Representation of non-profit organizations in Florida and elsewhere is a regular function of the business litigation attorney. Despite their non-profit status, such groups often sign contracts and find themselves in disputes over how they are interpreted. In some cases, such as the one described below, business litigation must be filed to vindicate rights and responsibilities.
In one case, a non-profit community organization was functioning as a bicentennial celebration committee. It entered into a contract with a company named Gorilla Grid Media, which provided for entertainment groups to be signed to play the group’s bicentennial celebrations.

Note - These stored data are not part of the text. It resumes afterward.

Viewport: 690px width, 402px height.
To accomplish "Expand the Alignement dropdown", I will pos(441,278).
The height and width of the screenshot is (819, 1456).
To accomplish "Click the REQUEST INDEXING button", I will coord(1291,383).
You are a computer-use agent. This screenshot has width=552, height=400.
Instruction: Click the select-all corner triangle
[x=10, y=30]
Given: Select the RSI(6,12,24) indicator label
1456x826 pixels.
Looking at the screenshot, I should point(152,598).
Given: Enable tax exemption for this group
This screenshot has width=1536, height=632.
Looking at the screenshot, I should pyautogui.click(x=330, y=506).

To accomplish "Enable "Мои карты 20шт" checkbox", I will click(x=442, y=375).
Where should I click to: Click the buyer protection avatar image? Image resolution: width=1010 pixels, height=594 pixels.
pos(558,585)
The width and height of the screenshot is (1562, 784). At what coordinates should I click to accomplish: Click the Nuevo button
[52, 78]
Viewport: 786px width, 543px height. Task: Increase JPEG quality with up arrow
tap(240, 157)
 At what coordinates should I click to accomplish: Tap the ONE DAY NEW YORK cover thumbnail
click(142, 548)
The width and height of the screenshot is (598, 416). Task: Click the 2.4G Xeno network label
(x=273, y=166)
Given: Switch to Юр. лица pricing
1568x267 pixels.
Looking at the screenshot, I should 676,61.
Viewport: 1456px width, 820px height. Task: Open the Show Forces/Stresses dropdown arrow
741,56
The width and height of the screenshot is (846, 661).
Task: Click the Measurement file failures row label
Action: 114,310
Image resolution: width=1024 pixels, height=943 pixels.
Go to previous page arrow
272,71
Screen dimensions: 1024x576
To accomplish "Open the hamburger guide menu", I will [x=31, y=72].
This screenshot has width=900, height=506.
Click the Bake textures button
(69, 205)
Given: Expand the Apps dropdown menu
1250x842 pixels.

The bicentennial organization has recently filed suit against Gorilla Media and two of its principals for allegedly taking substantial funds but failing to use the funds to sign up the entertainers as specified in the agreement.
The complaint says that an agreement was signed in 2013, providing for the musical groups to appear and perform at the bicentennial event. The plaintiff committee alleges to have paid the defendants tens of thousands of dollars on account of the signing of the entertainment groups. The complaint alleges, however, that the defendants made only partial payments to the performers that were booked and that at least $86,000 is still owed to the musical groups.
The plaintiff organization seeks $101,000 in damages, plus interest, attorneys’ fees and costs. What seems to be left out of the news report regarding the law suit is whether the bicentennial event has occurred or is yet to occur. Did the musicians make demand on the bicentennial committee for the balance due? Did the booking agent convert funds designated for the entertainers to its own use in violation of the agreement? All of these questions are vital to the determination of such a business litigation dispute, whether litigated in Florida or another state, and they will be answered as the case moves forward.